Extracted records:

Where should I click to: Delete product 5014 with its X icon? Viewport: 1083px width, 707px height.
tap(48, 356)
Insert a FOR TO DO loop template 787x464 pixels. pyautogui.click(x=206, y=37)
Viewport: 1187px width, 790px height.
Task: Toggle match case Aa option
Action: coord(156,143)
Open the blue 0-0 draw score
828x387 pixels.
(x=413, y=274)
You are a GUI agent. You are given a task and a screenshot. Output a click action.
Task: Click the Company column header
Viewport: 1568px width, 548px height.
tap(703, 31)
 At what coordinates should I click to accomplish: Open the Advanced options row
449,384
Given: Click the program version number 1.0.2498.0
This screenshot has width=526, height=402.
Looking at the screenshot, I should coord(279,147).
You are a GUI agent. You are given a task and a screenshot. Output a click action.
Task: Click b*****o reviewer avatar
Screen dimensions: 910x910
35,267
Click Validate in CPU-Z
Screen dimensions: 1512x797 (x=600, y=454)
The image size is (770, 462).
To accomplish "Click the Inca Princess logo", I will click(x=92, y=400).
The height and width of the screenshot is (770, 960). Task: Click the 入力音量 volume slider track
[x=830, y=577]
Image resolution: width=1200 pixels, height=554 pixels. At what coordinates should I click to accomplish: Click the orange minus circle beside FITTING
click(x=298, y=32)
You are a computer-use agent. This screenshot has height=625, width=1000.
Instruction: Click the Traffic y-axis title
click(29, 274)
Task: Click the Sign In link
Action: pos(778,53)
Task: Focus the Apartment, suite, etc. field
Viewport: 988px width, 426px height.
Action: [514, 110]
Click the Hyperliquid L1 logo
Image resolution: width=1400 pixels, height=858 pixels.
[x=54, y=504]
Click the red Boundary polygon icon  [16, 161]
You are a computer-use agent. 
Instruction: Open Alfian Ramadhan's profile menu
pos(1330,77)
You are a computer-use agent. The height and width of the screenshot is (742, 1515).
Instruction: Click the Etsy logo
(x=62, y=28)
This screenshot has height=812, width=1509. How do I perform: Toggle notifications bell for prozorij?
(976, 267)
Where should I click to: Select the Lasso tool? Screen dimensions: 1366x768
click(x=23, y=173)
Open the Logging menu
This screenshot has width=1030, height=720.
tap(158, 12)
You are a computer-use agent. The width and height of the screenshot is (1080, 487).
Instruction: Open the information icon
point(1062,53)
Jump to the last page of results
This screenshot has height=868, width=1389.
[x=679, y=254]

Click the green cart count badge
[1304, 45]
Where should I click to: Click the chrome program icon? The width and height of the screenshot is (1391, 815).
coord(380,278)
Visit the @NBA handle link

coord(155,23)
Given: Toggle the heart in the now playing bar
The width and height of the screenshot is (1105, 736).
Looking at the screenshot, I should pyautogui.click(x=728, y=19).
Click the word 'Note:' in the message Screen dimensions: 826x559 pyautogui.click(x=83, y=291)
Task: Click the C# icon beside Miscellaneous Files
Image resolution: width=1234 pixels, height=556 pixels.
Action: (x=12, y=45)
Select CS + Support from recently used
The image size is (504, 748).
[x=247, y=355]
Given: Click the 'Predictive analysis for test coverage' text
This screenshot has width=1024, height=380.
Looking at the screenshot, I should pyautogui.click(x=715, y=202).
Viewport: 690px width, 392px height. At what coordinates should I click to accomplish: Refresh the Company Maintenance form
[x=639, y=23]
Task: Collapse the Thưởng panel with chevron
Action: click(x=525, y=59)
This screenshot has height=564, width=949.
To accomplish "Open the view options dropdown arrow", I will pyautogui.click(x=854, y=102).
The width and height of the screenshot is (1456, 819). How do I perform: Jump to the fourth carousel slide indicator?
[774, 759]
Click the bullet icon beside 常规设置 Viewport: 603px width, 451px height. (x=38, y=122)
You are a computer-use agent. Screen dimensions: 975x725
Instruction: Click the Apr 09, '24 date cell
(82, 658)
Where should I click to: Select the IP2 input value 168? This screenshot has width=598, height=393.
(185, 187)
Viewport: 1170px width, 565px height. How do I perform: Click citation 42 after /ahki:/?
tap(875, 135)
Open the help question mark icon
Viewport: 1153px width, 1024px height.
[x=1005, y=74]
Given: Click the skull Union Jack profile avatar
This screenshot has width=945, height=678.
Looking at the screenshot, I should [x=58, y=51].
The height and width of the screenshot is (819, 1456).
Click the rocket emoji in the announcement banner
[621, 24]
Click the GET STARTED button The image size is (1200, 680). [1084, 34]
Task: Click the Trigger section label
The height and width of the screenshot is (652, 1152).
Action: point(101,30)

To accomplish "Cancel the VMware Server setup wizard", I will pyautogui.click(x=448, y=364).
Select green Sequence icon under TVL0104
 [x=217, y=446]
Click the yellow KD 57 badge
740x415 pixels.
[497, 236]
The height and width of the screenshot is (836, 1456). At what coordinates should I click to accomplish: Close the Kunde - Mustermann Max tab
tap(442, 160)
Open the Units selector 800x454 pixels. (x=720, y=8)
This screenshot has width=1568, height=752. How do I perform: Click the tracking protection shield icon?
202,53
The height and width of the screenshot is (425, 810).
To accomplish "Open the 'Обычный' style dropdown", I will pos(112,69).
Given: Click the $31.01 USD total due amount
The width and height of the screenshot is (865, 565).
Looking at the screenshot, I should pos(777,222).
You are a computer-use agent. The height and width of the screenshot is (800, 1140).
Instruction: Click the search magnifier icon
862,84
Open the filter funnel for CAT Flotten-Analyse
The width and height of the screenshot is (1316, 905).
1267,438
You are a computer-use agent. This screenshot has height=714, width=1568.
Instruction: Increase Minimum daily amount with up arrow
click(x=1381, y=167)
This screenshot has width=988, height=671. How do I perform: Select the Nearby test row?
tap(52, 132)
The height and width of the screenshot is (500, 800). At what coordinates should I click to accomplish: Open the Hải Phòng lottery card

■ The task ■
Could the data above be set down exactly, in full?

■ Result ■
Where should I click to: Delete product 5014 with its X icon? Viewport: 1083px width, 707px height.
tap(48, 356)
Insert a FOR TO DO loop template 787x464 pixels. pyautogui.click(x=206, y=37)
Viewport: 1187px width, 790px height.
Task: Toggle match case Aa option
Action: coord(156,143)
Open the blue 0-0 draw score
828x387 pixels.
(x=413, y=274)
You are a GUI agent. You are given a task and a screenshot. Output a click action.
Task: Click the Company column header
Viewport: 1568px width, 548px height.
tap(703, 31)
 At what coordinates should I click to accomplish: Open the Advanced options row
449,384
Given: Click the program version number 1.0.2498.0
This screenshot has width=526, height=402.
Looking at the screenshot, I should coord(279,147).
You are a GUI agent. You are given a task and a screenshot. Output a click action.
Task: Click b*****o reviewer avatar
Screen dimensions: 910x910
35,267
Click Validate in CPU-Z
Screen dimensions: 1512x797 (x=600, y=454)
The image size is (770, 462).
To accomplish "Click the Inca Princess logo", I will click(x=92, y=400).
The height and width of the screenshot is (770, 960). Task: Click the 入力音量 volume slider track
[x=830, y=577]
Image resolution: width=1200 pixels, height=554 pixels. At what coordinates should I click to accomplish: Click the orange minus circle beside FITTING
click(x=298, y=32)
You are a computer-use agent. This screenshot has height=625, width=1000.
Instruction: Click the Traffic y-axis title
click(29, 274)
Task: Click the Sign In link
Action: pos(778,53)
Task: Focus the Apartment, suite, etc. field
Viewport: 988px width, 426px height.
Action: [514, 110]
Click the Hyperliquid L1 logo
Image resolution: width=1400 pixels, height=858 pixels.
[x=54, y=504]
Click the red Boundary polygon icon  [16, 161]
You are a computer-use agent. 
Instruction: Open Alfian Ramadhan's profile menu
pos(1330,77)
You are a computer-use agent. The height and width of the screenshot is (742, 1515).
Instruction: Click the Etsy logo
(x=62, y=28)
This screenshot has height=812, width=1509. How do I perform: Toggle notifications bell for prozorij?
(976, 267)
Where should I click to: Select the Lasso tool? Screen dimensions: 1366x768
click(x=23, y=173)
Open the Logging menu
This screenshot has width=1030, height=720.
tap(158, 12)
You are a computer-use agent. The width and height of the screenshot is (1080, 487).
Instruction: Open the information icon
point(1062,53)
Jump to the last page of results
This screenshot has height=868, width=1389.
[x=679, y=254]

Click the green cart count badge
[1304, 45]
Where should I click to: Click the chrome program icon? The width and height of the screenshot is (1391, 815).
coord(380,278)
Visit the @NBA handle link

coord(155,23)
Given: Toggle the heart in the now playing bar
The width and height of the screenshot is (1105, 736).
Looking at the screenshot, I should pyautogui.click(x=728, y=19).
Click the word 'Note:' in the message Screen dimensions: 826x559 pyautogui.click(x=83, y=291)
Task: Click the C# icon beside Miscellaneous Files
Image resolution: width=1234 pixels, height=556 pixels.
Action: (x=12, y=45)
Select CS + Support from recently used
The image size is (504, 748).
[x=247, y=355]
Given: Click the 'Predictive analysis for test coverage' text
This screenshot has width=1024, height=380.
Looking at the screenshot, I should pyautogui.click(x=715, y=202).
Viewport: 690px width, 392px height. At what coordinates should I click to accomplish: Refresh the Company Maintenance form
[x=639, y=23]
Task: Collapse the Thưởng panel with chevron
Action: click(x=525, y=59)
This screenshot has height=564, width=949.
To accomplish "Open the view options dropdown arrow", I will pyautogui.click(x=854, y=102).
The width and height of the screenshot is (1456, 819). How do I perform: Jump to the fourth carousel slide indicator?
[774, 759]
Click the bullet icon beside 常规设置 Viewport: 603px width, 451px height. (x=38, y=122)
You are a computer-use agent. Screen dimensions: 975x725
Instruction: Click the Apr 09, '24 date cell
(82, 658)
Where should I click to: Select the IP2 input value 168? This screenshot has width=598, height=393.
(185, 187)
Viewport: 1170px width, 565px height. How do I perform: Click citation 42 after /ahki:/?
tap(875, 135)
Open the help question mark icon
Viewport: 1153px width, 1024px height.
[x=1005, y=74]
Given: Click the skull Union Jack profile avatar
This screenshot has width=945, height=678.
Looking at the screenshot, I should [x=58, y=51].
The height and width of the screenshot is (819, 1456).
Click the rocket emoji in the announcement banner
[621, 24]
Click the GET STARTED button The image size is (1200, 680). [1084, 34]
Task: Click the Trigger section label
The height and width of the screenshot is (652, 1152).
Action: point(101,30)

To accomplish "Cancel the VMware Server setup wizard", I will pyautogui.click(x=448, y=364).
Select green Sequence icon under TVL0104
 [x=217, y=446]
Click the yellow KD 57 badge
740x415 pixels.
[497, 236]
The height and width of the screenshot is (836, 1456). At what coordinates should I click to accomplish: Close the Kunde - Mustermann Max tab
tap(442, 160)
Open the Units selector 800x454 pixels. (x=720, y=8)
This screenshot has width=1568, height=752. How do I perform: Click the tracking protection shield icon?
202,53
The height and width of the screenshot is (425, 810).
To accomplish "Open the 'Обычный' style dropdown", I will pos(112,69).
Given: Click the $31.01 USD total due amount
The width and height of the screenshot is (865, 565).
Looking at the screenshot, I should pos(777,222).
You are a computer-use agent. The height and width of the screenshot is (800, 1140).
Instruction: Click the search magnifier icon
862,84
Open the filter funnel for CAT Flotten-Analyse
The width and height of the screenshot is (1316, 905).
1267,438
You are a computer-use agent. This screenshot has height=714, width=1568.
Instruction: Increase Minimum daily amount with up arrow
click(x=1381, y=167)
This screenshot has width=988, height=671. How do I perform: Select the Nearby test row?
tap(52, 132)
The height and width of the screenshot is (500, 800). At what coordinates should I click to accomplish: Open the Hải Phòng lottery card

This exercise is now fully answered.